Records for the task: Begin

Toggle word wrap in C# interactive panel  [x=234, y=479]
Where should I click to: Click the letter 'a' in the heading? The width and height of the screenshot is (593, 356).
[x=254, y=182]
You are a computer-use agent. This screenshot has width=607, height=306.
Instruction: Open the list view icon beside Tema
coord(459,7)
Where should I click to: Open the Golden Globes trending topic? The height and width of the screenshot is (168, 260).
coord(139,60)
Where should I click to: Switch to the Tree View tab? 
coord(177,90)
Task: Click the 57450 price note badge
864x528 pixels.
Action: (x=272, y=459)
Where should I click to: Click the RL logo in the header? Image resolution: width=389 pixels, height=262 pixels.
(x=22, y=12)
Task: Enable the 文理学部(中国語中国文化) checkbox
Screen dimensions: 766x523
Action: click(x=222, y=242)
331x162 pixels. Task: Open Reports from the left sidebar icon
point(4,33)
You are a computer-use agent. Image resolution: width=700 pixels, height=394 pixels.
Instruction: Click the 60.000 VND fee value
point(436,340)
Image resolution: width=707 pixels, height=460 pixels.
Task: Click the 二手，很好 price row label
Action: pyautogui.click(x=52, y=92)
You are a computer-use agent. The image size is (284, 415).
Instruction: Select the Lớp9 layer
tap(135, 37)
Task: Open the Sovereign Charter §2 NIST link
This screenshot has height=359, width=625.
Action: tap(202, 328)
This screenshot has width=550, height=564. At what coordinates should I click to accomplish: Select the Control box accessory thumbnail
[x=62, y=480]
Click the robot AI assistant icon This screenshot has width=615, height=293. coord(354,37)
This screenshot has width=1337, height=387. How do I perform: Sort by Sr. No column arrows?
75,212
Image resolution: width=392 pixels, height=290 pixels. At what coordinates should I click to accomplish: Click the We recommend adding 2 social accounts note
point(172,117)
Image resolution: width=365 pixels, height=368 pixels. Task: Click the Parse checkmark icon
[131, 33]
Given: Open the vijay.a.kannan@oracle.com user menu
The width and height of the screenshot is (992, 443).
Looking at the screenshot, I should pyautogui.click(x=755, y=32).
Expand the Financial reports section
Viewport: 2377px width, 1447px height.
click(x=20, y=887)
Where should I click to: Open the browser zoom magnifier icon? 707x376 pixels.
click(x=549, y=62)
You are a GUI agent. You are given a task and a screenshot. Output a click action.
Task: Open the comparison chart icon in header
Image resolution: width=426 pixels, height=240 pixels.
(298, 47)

Records for the task: End

» **Problem requirements**
Please find every line in the records that contains the word "agent", and copy it out.

» **Exercise answer**
You are a computer-use agent. This screenshot has width=607, height=306.
You are a computer-use agent. Image resolution: width=700 pixels, height=394 pixels.
You are a computer-use agent. The image size is (284, 415).
You are a GUI agent. You are given a task and a screenshot. Output a click action.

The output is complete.